Барин – это в сущности тот же самый Добрый Человек, только ему (за его кровные) все Холопы должны, с рубля сдачу на мильон, не менее. А еще все холопы должны Барина обхаживать, поглаживать, уговаривать и извинятся побольше. Холопы они ж такие, им бы лишь бы Барина на копеечку обобрать и поменьше на эту копеечку дать. Обмануть-обхитрить, короче.

И Барин заказывает свой портрет. Большой, парадный, метр на метр двадцать, О как! Чтоб все видели, как он живет по-барски, боГато. И пофиг веникам мороз, что живет Барин в маленькой хрущевке, портрет должен висеть на стене заместо ковра (тот уже повытерся) и показывать благосотояние Барина.

Фото для портрета Барин-батюшка присылает маааахонькое, на любимый телефончик сфотанное, где он вдали, на фоне гор, в кустах возвышается и сам себе нравится, так как в кустах его фигуру не видать, и прыщи в дали не видны. Что? Другое фото? Побольше? Нееее, другого фото нету, честно–честно нету, и новое снять не могу. Нет возможности, телефон разрядился, фотик потерялся, что Вы, блин, пристали, У вас там профессионалы или первый класс вторая четверть? Пусть рисуют! Короче, классное фото! Желаю с него портрет парадный! А, не просто парадный, а попестрее, как у Сереги с первого этажа, в стиле Дринк-арт! Не, как то не так, как же он говорил то… а! Дрим-арт! Такой с брызгами красок, поэффектнее, поярче, чтоб золотые брызги были! (а то Серега дурачок, только цветных попросил налить). Краски пожалели, ироды, съэкономили на Сереге-дурашке!

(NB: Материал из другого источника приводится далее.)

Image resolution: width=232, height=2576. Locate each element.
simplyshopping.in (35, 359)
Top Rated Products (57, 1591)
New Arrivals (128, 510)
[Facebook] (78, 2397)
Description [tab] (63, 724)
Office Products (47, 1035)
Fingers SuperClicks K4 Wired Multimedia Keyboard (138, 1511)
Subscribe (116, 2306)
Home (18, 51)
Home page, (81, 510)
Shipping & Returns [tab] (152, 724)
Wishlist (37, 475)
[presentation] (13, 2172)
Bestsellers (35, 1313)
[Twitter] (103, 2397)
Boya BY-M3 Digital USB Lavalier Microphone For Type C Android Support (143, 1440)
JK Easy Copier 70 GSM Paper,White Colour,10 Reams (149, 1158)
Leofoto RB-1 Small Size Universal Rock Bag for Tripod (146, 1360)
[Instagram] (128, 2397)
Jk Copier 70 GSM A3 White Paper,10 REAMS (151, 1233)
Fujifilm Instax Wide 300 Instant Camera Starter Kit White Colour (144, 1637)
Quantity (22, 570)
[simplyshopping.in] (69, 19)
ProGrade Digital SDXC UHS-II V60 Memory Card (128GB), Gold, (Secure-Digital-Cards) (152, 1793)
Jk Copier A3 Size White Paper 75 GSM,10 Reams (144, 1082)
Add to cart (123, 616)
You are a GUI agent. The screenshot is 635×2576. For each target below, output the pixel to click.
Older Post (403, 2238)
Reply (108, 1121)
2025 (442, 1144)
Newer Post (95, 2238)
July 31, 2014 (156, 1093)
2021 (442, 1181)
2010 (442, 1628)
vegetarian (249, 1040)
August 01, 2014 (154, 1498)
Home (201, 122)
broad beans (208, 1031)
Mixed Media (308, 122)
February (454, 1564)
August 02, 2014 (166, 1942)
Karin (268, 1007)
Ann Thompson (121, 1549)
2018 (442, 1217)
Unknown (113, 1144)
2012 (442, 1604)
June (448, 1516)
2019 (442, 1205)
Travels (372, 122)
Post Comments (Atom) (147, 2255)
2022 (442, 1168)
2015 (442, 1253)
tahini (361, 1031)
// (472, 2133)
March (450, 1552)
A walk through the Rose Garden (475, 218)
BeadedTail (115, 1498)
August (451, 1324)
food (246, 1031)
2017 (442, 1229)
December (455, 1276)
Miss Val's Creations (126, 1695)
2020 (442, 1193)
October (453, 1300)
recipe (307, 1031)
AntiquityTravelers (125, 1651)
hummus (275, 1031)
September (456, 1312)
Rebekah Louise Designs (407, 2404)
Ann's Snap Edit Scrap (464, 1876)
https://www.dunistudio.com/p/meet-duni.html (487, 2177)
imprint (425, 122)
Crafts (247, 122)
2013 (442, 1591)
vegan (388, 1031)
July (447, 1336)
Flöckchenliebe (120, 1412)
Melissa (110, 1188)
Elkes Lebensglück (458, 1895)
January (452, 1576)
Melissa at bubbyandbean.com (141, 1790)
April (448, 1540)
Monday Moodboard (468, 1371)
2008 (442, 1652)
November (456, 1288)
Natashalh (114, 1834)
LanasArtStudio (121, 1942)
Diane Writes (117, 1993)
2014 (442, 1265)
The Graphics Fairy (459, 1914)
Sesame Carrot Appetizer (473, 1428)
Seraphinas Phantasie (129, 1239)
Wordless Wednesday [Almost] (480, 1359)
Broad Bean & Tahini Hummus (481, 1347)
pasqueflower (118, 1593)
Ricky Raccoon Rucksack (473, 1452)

И холоп-менеджер долго пытается объяснить, что чем лучше качество фото, тем виднее художнику-холопу все черты, нюансы личика барского и тем лучше получится портрет Государя-Барина. Но Барин не верит холопу глупому, сердится, ножкой топает. Чего там не видать, глаз у тебя что ль нет, нерадивый? Я вона все вижу, и ты, напрягись, да разгляди!

Холоп-художник поматерится тихохонько , утрет слезки-сопельки, да пойдет отрисовывать, что видно. Подрисует чего не видно, но должно таки быть анатомически, приукрасит на радость Барину и счастлив не надолго.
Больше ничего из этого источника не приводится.